**DOCUMENT SEGMENT**.
####################
I would focus my new markets from LGA/BOS/DCA on the major biz markets like ORD, STL, DTW, MSP. This would anger the other legacies, but as HP learned, sometimes you need to go your own way. And, given my new fare structure, I would beat LCC's to the punch in some big city pairs. I would make sure that I had a few token flights to high-demand leisure destinations: Read TPA, MCO, FLL (but not every Florida city). These flights would be used to complement the biz traffic, and allow for DM redemptions (i.e. loss-leaders in order to keep DM members on my new flights to DTW/ORD, etc). Lastly, the added service to existing US Airways stations would presumably make the ORD/MSP/DTW outstations more efficient from a gate use perspective (like Southwest and AirTran do).

4. I would focus new drives to get more DM members in the NYC/BOS/DCA areas, and rebrand the airline. I think the airline already has a good image in terms of, we go anywhere on the east coast you could want to go. But, I think the airline is not considered user friendly... All marketing efforts would be based on US Airways is USer-friendly. The web-site, easy. The check-in kiosk, easy. Finding your way around our terminal, easy. Enjoying our friendly service, easy.

5. As part of the focus above, I would stop worrying about the DFW-originating passenger who wants to get to both costs... I would also stop focusing on being the "hometown airline" of PIT/BUF/ROC/RDU/IND, etc. I would focus on being the "hometown airline" at LGA/DCA/BOS and getting DCA/LGA/BOS passengers where they need to go, nonstop (where possible).

6. I would add European flying from BOS.

7. I would move Corp HQ to CLT. Cheaper, more bang for the buck, etc. I would initially expect that CCY folks take a paycut and a paid-move if they want to go. However, the paycut would be adjusted so that the CCY folks who do move make a bit more when adjusted for cost of living... Make it a win-win scenario. Over time, CCY empoyee rates would decline to be equal to the current DCA wages, adjusted for cost of living differences.

8. I would find a a way to eliminate duplicate fleets... Probably settle on Airbus and Embraers. The only exception might be the 757:

A319/A320/B733/B734 - I only need Airbus narrow bodies. They perform better than the Boeings in the fleet, and have longer range capabilities that these Boeings just don't have. And going to a B737NG fleet would be more difficult than going Airbus.

B757/A321 - I would keep the B757 in this case, due to better field performance. The A321 doesn't have to leave the property, but it the A321's would be focused on Florida, not the west coast.

B767/A330 - Get rid of the B767's. Use the A330 due to commonality and age.

Embraer 170/CRJ-700 - Why even have the CRJ-700 when the 170 is a superior aircraft? I would remove the "Express" titles from the 170.

ERJ vs CRJ. I would go with the ERJ only because they are the majority of the Express RJs today... Also, that allows me to eliminate an aircraft supplier.

9. Employee empowerment. Enough said.

10. Rationalize Express carriers. Merge all WOed's to one carrier. That would be an all-RJ airline. I would probably focus non-WO RJ's and props on Mesa and Chautauqua (and their affiliates). The other Express carriers would be eliminated. In exchange for this additional business, I would demand higher operating standards from Mesa and Chautauqua.
####################
**PROVIDED DATA**.
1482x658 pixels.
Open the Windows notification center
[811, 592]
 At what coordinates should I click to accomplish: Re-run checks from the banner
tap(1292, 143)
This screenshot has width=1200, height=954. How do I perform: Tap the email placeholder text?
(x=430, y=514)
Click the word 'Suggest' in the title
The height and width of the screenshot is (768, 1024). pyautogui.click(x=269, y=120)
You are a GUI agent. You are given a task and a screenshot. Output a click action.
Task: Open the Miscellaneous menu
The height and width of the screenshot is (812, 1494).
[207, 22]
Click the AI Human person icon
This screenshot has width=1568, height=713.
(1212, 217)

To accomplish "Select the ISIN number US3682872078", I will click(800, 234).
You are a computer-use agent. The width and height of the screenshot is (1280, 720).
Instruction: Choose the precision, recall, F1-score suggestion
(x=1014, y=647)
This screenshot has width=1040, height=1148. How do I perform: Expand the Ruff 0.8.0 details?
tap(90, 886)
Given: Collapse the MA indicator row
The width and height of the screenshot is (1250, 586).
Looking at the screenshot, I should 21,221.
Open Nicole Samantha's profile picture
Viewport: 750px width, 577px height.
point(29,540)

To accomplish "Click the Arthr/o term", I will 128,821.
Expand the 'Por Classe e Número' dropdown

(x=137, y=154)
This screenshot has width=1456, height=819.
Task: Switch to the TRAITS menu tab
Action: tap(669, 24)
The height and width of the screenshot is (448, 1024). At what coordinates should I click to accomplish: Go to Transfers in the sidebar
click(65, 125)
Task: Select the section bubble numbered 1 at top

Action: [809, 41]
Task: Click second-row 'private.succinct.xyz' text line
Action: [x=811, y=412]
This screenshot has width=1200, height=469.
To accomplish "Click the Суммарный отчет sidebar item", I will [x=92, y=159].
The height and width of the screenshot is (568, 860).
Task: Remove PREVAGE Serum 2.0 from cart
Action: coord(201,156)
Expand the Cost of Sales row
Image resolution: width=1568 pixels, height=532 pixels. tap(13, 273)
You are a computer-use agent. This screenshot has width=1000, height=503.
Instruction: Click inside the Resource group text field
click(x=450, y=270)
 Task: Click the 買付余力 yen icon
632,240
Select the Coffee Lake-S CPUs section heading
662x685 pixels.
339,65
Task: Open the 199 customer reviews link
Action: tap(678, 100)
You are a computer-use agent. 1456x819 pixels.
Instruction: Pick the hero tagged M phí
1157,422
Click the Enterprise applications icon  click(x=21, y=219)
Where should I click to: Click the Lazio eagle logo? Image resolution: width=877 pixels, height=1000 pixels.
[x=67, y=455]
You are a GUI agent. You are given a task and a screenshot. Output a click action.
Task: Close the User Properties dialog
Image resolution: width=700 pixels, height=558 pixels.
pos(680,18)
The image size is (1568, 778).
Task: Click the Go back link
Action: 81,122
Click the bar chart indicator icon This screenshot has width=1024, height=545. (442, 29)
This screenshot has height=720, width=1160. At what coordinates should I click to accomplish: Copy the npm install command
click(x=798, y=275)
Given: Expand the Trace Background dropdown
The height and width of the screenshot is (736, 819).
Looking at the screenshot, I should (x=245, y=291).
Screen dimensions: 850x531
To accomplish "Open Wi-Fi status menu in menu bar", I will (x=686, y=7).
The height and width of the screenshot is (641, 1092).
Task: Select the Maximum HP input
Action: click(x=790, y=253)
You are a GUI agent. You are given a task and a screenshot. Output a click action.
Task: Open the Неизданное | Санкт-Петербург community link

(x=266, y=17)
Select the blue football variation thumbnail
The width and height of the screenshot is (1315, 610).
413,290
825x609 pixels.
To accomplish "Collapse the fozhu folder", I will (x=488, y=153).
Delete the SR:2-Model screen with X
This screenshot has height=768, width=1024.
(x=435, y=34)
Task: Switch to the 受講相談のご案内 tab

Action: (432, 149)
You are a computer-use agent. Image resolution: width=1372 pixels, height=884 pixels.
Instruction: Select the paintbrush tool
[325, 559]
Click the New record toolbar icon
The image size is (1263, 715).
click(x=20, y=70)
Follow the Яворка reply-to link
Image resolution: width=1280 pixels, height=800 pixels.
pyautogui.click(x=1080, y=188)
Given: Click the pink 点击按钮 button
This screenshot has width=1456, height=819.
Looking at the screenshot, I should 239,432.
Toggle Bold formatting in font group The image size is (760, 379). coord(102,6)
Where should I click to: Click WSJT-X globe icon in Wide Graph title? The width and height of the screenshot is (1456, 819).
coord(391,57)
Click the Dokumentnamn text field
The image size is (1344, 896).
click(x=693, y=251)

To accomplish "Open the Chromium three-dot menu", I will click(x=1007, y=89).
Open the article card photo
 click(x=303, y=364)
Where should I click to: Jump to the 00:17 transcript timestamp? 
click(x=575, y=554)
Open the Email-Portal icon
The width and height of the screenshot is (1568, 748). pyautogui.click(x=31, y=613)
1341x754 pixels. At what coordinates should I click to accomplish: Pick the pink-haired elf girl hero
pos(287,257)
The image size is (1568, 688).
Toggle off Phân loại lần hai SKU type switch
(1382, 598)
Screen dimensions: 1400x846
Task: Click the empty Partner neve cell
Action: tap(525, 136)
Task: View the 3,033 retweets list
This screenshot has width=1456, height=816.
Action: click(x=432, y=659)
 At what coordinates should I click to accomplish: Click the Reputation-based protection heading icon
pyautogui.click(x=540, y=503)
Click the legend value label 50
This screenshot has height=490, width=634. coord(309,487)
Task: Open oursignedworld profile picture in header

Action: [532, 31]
####################
**PROBLEMS TO WORK ON**.
[1] Condense the paragraph of the airline strategy post that begins "7. I would move Corp HQ" into a short bulleted list that keeps its main facts.
[2] Put the stretch of the entries from the line containing "Open the Email-Portal icon" through the line containing "Action: tap(525, 136)" into a JSON list of strings, one string per line, leaving out any blank lines.

**ANSWER LIST**.
[1]
- Move corporate headquarters to CLT because it is cheaper and gives more for the money.
- CCY staff who want to relocate would take a pay cut and receive a paid move.
- The pay cut would be set so that those who move earn slightly more once cost of living is factored in.
- Over time, CCY pay rates would fall to equal current DCA wages, adjusted for cost-of-living differences.

[2]
[
  "Open the Email-Portal icon",
  "The width and height of the screenshot is (1568, 748). pyautogui.click(x=31, y=613)",
  "1341x754 pixels. At what coordinates should I click to accomplish: Pick the pink-haired elf girl hero",
  "pos(287,257)",
  "The image size is (1568, 688).",
  "Toggle off Phân loại lần hai SKU type switch",
  "(1382, 598)",
  "Screen dimensions: 1400x846",
  "Task: Click the empty Partner neve cell",
  "Action: tap(525, 136)"
]